Is there an Entity Group Max Size? - google-app-engine

I have an Entity that represents a Payment Method. I want to have an entity group for all the payment attempts performed with that payment method.
The 1 write-per-second limitation is fine and actually good for my use case, as there is no good reason to charge a specific credit card more frequently than that, but I could not find any specifications on the max size of an entity group.
My concern is would a very active corporate account hit any limitations in terms of number of records within an entity group (when they perform their 1 millionth transaction with us)?

No, there isn't a limit for the entity group size, all datastore-related limits are documented at Limits.
But be aware that the entity group size matters when it comes to data contention, see Keep entity groups small. Please note that contention is not only happening when writing entities, but also when reading them inside transaction (see Contention problems in Google App Engine) or, occasionally, maybe even outside transactions (see TransactionFailedError on GAE when no transaction).
IMHO your usage case is not worth the risk of dealing with these issues (fairly difficult to debug and address), I wouldn't use a single entity group in this case.

Related

Entity group in transaction (contention)

I'm reading a book on GAE. In a chapter about transactions, it says:
Updating an entity in a group can potentially cancel updates to any other entity in the group by another process. You should design your data model so that entity groups do not need to be updated by many users simultaneously.
Be especially careful if the number of simultaneous updates to a
single group grows as your application gets more users. In this case,
you usually want to spread the load across multiple entity groups, and
increase the number of entity groups automatically as the user base
grows. Scalable division of a data resource like this is known as
sharding.
An often used example for an entity group is the message board, where the board is the ancestor of messages belonging to that board.
However, If updating a message (i.e. editing it) causes contention, and more often so as the userbase grows, isn't it bad design to create a huge group of messages with the board as its ancestor? The write rate of an entity group is limited to 1 per second. Does that mean any message within the board can be updated at most once per second?
Also, does merely adding an entity to a group (i.e. posting a new message) also count as "updating" and cause contention?
Yes, such design may be considered a bad one as it doesn't scale well with the number of users. I can't see a good reason for which messages would need the board as ancestor.
Yes, creating a new entity in a group counts as an entity group update and all updates can contribute to contention.
Side note: you might find this clarification useful: https://stackoverflow.com/a/39309022/4495081 (but for designs which have good reasons for using multi-entity groups).

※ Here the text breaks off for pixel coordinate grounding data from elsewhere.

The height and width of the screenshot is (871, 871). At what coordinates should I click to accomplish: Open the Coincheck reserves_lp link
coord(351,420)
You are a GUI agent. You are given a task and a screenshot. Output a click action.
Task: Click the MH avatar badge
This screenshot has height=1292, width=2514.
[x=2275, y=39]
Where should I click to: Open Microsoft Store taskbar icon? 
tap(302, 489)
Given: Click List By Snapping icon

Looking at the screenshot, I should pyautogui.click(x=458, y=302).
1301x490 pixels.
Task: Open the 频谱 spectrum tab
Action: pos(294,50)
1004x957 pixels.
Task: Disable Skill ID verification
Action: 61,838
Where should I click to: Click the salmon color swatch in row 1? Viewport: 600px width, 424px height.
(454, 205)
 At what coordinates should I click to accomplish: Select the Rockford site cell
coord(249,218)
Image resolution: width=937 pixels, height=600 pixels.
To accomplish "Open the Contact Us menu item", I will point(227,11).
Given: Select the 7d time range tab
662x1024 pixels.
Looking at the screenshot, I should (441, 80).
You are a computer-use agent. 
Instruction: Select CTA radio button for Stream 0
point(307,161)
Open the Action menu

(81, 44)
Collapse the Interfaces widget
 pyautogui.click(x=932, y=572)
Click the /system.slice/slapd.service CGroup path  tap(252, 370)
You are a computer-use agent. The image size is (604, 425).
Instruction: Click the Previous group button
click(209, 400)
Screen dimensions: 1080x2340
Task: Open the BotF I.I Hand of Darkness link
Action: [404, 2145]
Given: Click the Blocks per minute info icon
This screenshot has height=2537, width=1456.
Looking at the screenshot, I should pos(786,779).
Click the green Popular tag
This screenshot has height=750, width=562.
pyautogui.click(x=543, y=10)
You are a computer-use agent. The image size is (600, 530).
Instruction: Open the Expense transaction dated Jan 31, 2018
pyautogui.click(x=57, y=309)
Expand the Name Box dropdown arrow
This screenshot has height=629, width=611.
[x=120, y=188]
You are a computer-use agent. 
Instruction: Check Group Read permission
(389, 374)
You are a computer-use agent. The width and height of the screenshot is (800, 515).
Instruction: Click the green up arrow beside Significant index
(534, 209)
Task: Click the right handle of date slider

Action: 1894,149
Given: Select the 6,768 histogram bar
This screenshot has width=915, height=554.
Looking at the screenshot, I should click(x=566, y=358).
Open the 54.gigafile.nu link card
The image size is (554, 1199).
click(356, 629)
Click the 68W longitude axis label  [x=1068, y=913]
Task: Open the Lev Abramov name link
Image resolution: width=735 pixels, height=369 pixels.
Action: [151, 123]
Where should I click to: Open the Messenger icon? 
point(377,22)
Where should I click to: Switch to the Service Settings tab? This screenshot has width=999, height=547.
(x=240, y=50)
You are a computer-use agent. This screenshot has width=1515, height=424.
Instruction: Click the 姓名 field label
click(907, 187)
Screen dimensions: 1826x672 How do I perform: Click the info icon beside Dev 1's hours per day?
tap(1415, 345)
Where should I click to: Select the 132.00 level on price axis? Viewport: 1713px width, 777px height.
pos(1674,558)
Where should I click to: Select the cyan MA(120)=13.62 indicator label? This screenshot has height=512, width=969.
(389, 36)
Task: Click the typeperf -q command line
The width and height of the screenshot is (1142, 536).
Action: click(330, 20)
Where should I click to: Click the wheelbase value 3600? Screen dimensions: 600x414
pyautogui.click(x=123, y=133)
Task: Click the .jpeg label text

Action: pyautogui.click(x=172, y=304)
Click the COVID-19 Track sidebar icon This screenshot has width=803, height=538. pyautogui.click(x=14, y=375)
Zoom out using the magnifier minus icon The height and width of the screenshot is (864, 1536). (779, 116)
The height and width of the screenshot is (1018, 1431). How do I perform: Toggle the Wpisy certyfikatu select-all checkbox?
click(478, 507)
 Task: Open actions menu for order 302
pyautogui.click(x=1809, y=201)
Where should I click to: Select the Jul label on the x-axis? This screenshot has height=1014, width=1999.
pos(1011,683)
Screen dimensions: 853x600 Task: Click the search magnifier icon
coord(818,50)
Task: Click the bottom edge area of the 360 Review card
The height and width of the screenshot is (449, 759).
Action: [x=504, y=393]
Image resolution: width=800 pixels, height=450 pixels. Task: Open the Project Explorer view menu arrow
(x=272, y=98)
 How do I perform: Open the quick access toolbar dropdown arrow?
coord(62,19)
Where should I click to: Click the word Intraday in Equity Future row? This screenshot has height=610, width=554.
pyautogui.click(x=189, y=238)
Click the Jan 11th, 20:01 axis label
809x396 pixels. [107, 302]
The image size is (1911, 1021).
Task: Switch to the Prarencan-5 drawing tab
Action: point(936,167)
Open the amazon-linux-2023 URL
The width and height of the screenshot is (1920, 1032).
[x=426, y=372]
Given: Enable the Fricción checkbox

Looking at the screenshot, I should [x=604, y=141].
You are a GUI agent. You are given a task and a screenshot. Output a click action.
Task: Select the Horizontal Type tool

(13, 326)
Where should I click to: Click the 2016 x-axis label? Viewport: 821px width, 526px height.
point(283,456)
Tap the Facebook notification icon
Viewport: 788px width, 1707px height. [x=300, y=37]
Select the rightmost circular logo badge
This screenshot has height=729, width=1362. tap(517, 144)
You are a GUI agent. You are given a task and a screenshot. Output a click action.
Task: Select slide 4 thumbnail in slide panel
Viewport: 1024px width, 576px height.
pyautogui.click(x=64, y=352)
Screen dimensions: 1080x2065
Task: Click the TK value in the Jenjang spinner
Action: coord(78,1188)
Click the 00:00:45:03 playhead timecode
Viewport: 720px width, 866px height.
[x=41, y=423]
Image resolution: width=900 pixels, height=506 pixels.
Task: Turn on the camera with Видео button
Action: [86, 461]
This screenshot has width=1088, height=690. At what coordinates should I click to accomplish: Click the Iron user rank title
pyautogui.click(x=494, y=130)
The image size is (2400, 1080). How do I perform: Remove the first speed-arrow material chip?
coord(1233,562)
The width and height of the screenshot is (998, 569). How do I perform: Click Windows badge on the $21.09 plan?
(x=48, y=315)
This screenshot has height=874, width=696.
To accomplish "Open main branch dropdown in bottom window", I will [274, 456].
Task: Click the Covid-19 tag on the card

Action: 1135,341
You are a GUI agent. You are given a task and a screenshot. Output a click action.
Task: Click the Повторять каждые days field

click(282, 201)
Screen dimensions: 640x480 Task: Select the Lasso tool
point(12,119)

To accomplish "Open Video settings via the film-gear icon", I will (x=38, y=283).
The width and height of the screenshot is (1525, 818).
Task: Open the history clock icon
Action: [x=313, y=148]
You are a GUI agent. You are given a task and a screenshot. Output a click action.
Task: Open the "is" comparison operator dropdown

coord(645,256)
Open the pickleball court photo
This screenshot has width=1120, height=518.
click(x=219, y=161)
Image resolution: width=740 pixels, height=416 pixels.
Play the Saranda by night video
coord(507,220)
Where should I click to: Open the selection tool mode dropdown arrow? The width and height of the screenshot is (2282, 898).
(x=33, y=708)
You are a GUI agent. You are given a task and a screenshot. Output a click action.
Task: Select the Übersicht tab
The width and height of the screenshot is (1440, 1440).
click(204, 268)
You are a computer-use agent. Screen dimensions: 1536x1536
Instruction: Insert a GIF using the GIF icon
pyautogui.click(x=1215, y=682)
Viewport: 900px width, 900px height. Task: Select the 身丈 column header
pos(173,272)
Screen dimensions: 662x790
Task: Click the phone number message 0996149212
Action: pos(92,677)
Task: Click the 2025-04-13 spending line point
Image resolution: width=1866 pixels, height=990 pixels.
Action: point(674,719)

Entity Group - deciding on how to group

I've read throughout the Internet that the Datastore has a limit of 1 write per second for an Entity Group. Most of what I read indicate a "write to an entity", which I would understand as an update. Does the 1 write per second also apply to adding entities into the group?
A simple case would be a Thread where multiple posts can be added by different users. The way I see it, it's logical to have the Thread be the ancestor of the Posts. Thus, forming a wide entity group. If the answer to my question above is yes, a "trending" thread would be devastated by the write limit.
That said, would it make sense to get rid of the ancestry altogether or should I switch to the user as the ancestor? What I'd like to avoid is having the user be confused when they don't see the post due to eventual consistency.
A quick clarification to start with
1 write per second doesn't mean 1 entity per second. You can batch writes together, up to a maximum of 500 entities (transactions also have a 10 MiB limit). So if you can patch posts, you can improve your write rate.
Note: you can technically go higher than 1 per second, although your risk of contention errors increases the longer you exceed that limit as well as the eventual consistency of the system.
You can read more on the limits here.
Client-side sharding
If you need to use ancestor queries for strong consistency AND 1 write per second is not enough, you could implement client-side sharding. This essentially means that you write the posts to a up to N different entity-groups using a known key scheme, For example:
Primary parent: "AncestorA"
Optional shard 1: "AncestorA-1"
Optional shard N: "AncestorA-(N-1)"
To query for your posts, issue N ancestor queries. Naturally, you'll need to merge these results on the client-side to display it in the correct order.
This will allow you to do N writes per second.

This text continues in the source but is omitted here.